When I started my career as a theoretical physicist in the early 1980’s, the Higgs boson was not yet a topic of major theoretical interest.  There was a long gap between the time when the Brout- Englert-Higgs mechanism was proposed and when people really started doing some hard calculations.   Following the seminal 1976 paper of Ellis, Gaillard, and Nanopoulos with the now infamous quote,

“We should perhaps finish with an apology and a caution.  We apologize to experimentalists for having no idea what is the mass of the Higgs boson, unlike the case with charm and for not being sure of its couplings to other particles, except that they are probably all very small.  For these reasons we do not want to encourage big experimental searches for the Higgs boson, but we do feel that people performing experiments vulnerable to the Higgs boson should know how it may turn up.”

there was a general understanding that the Higgs boson could be found anywhere (π and K decays, B decays, who knows?) and that it would be necessary to search for the Higgs boson in many different types of experiments. Since the mass of the Higgs boson is a free parameter in the theory, theorists began to do simple studies of how the Higgs could be observed with various  assumptions about the Higgs mass.

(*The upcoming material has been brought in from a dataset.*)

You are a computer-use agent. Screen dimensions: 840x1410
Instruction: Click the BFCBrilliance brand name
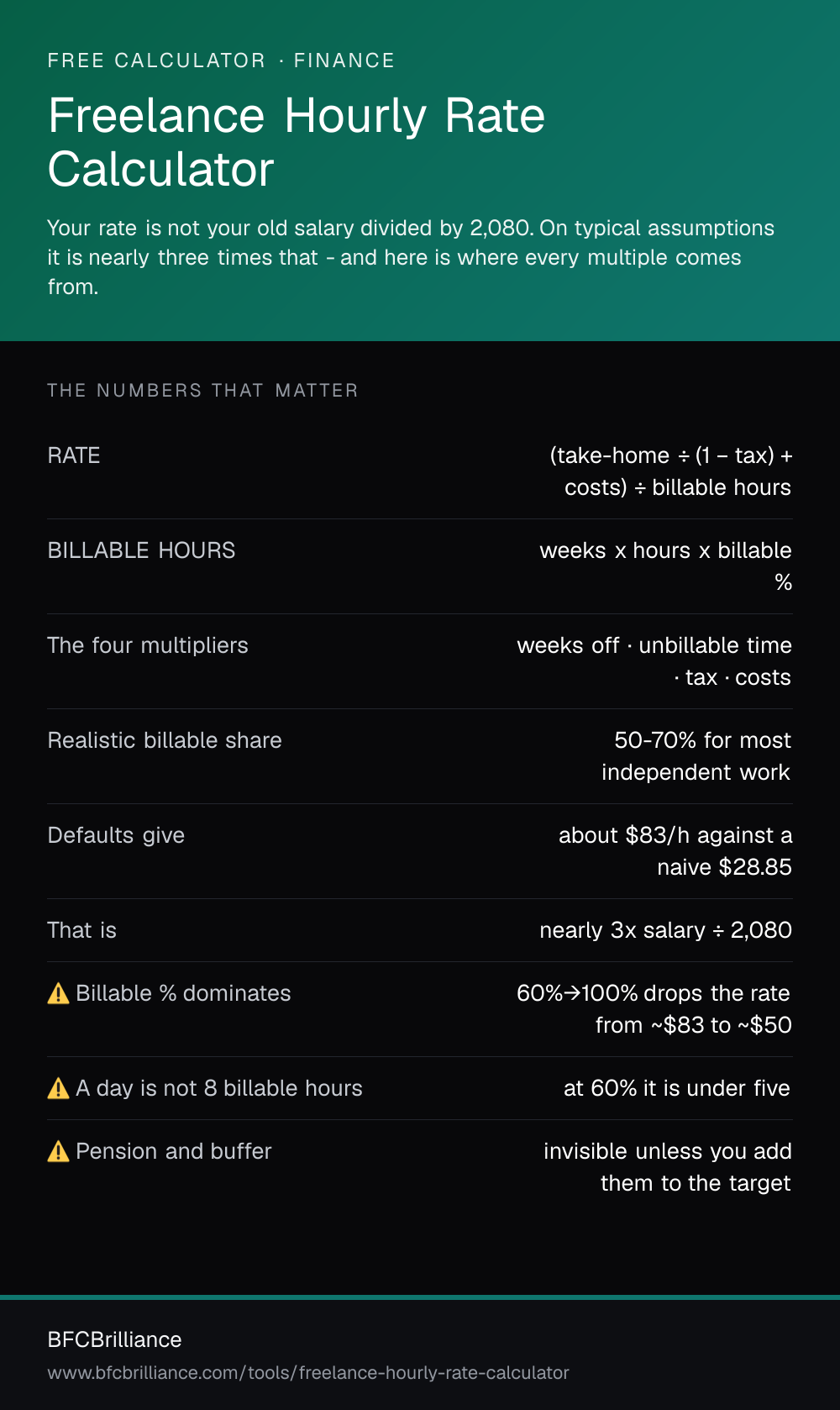click(x=114, y=1339)
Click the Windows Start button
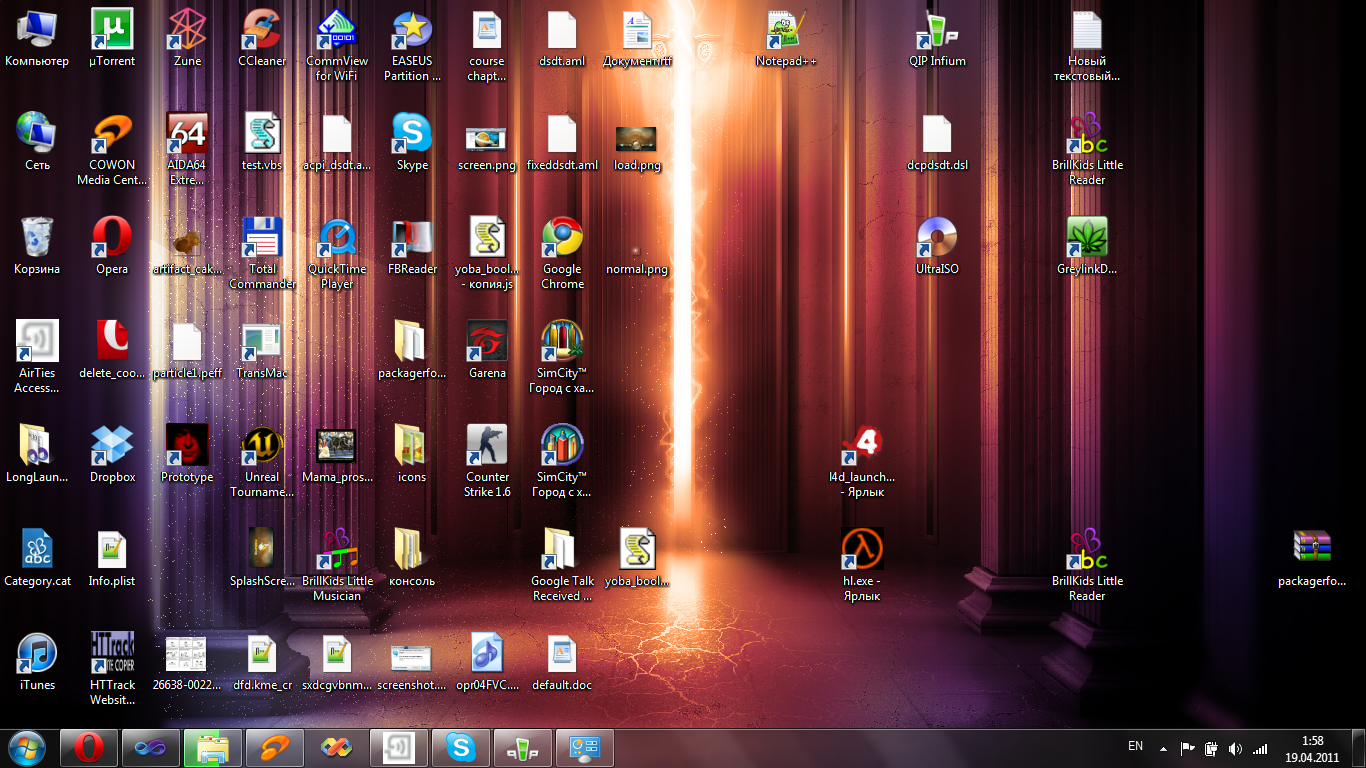The image size is (1366, 768). point(27,747)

The 1977 paper of Lee, Quigg and Thacker had a major impact on the physics community’s understanding of how to look for the Higgs boson. The thinking at the time was that because of possible unitarity violations in the high energy scattering of gauge bosons, either the Higgs boson was lighter than around 800 GeV or there would be some new physics at the few TeV scale beyond that predicted at the Standard Model resulting from the violation of perturbative unitarity. This led to the so-called no-lose theorem: “The LHC and the SSC had to find something”. If the Higgs boson weren’t found, the thinking went, then there would be supersymmetry, technicolor, or something new at the energy scales accessible to the LHC and SSC that would restore perturbative unitarity. It is impossible to over emphasize the impact of this reasoning as it triggered serious thinking about how the Higgs boson could be observed at  a hadron collider. This logic led to a flood of interesting and important model building centered around finding the Standard Model Higgs boson, and to the study of the experimental consequences of extensions of the theory.

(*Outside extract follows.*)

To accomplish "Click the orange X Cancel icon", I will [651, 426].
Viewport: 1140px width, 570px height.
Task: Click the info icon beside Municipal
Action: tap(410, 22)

My first post-doctoral position was at Fermilab, where discussions of the Higgs boson and how to discover it were frequent. The LEP collider was under construction, and theorists were hoping that the Higgs boson would be discovered there. The lore at the time was that it was extremely difficult to find new and unexpected physics of any type at a hadron machine. The first systematic exploration of the possibilities for finding the Higgs boson at a hadron machine was the 1984 paper of Eichten, Hinchliffe, Lane, and Quigg which consisted of calculating total cross sections and basic distributions for various processes, including the Higgs boson. Inspired by this work, I began to think seriously of how the Higgs boson could be seen at high energy hadron colliders. You had to know what you were looking for, because there are so many events at the LHC that have nothing to do with the Higgs boson. Otherwise, it would be like looking for a needle in a haystack. The Higgs was discovered, for example, by its decay to two photons and there are millions of two-photon events at the LHC that have nothing to do with the Higgs. Theory told us how to look for the Higgs boson, and I think it was really important that a trail was set out to follow. This involves calculating how often you make a Higgs boson and what the background might look like.

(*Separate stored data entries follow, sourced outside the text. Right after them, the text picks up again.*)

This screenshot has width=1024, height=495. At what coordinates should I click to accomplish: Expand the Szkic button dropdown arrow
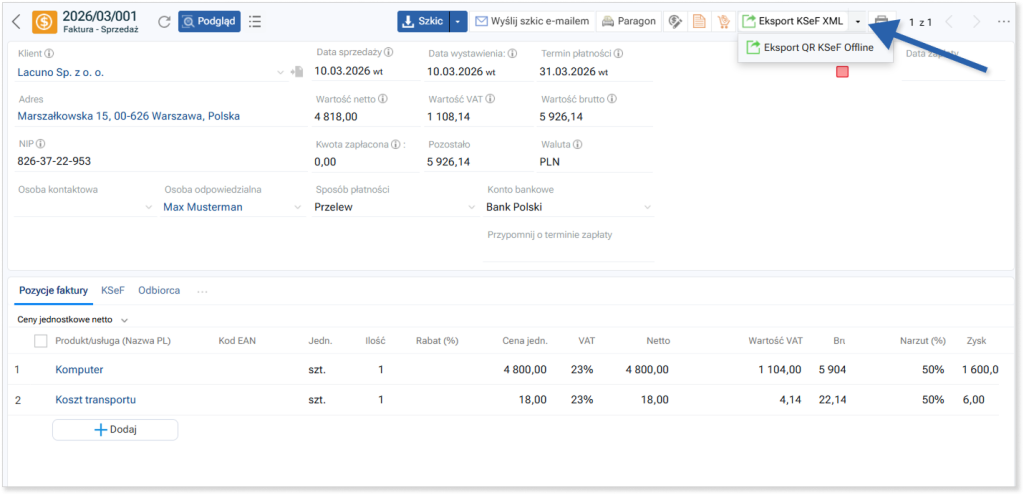pyautogui.click(x=458, y=21)
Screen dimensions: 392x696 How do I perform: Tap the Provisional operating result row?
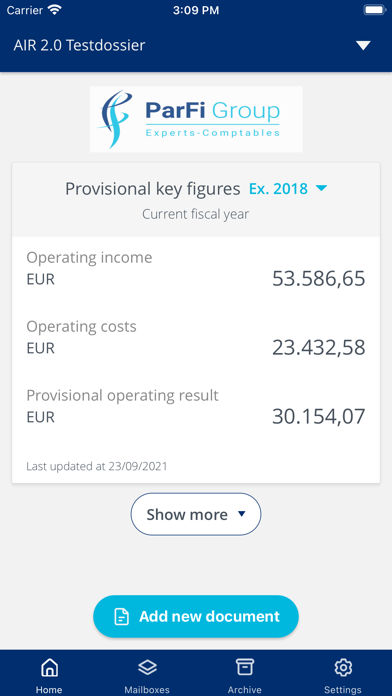[x=196, y=407]
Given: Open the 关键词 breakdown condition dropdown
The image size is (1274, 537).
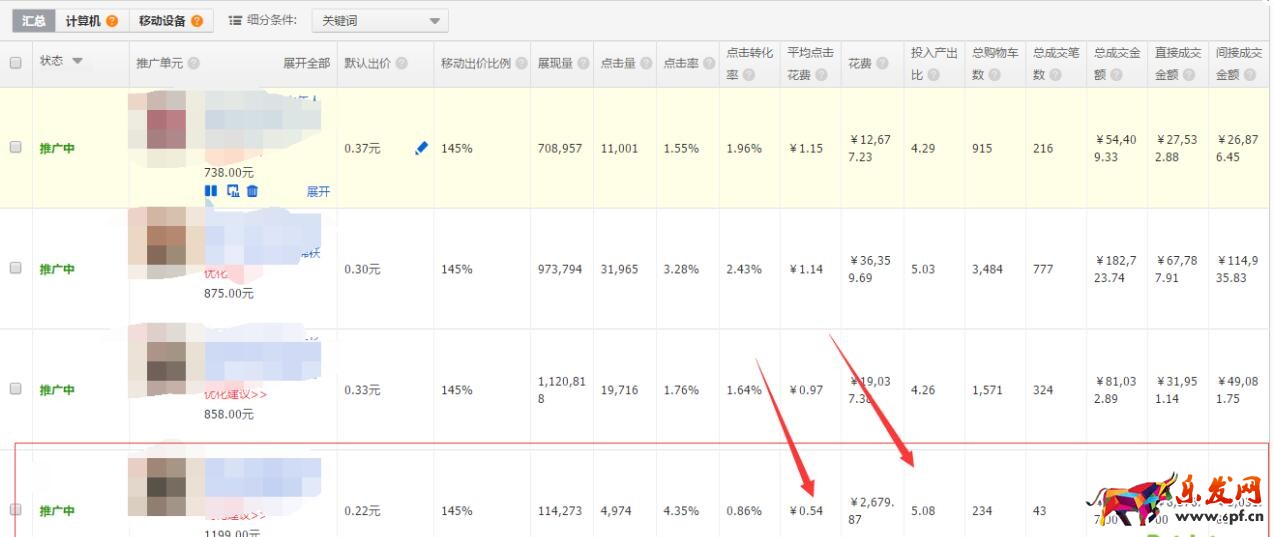Looking at the screenshot, I should (x=380, y=21).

I decided to calculate the first order QCD corrections to the production of a Higgs boson from gluon- gluon scattering in the limit of an infinitely heavy top quark mass. Shifman and other Russians had derived low energy theorems demonstrating that the interactions between the Higgs boson and gluons  simplified in the heavy top quark limit.  (Reading the Russian papers at the time was an adventure involving searching for exactly the right orange preprint, or if you were lucky, the journal article in the far reaches of the physics library). Today, graduate students are given the calculation of the leading QCD corrections to Higgs production from gluons as a homework problem, but for me at the time it was a difficult project. The tools for algebraic evaluation of Feynman rules were primitive and much of the calculation was done by hand.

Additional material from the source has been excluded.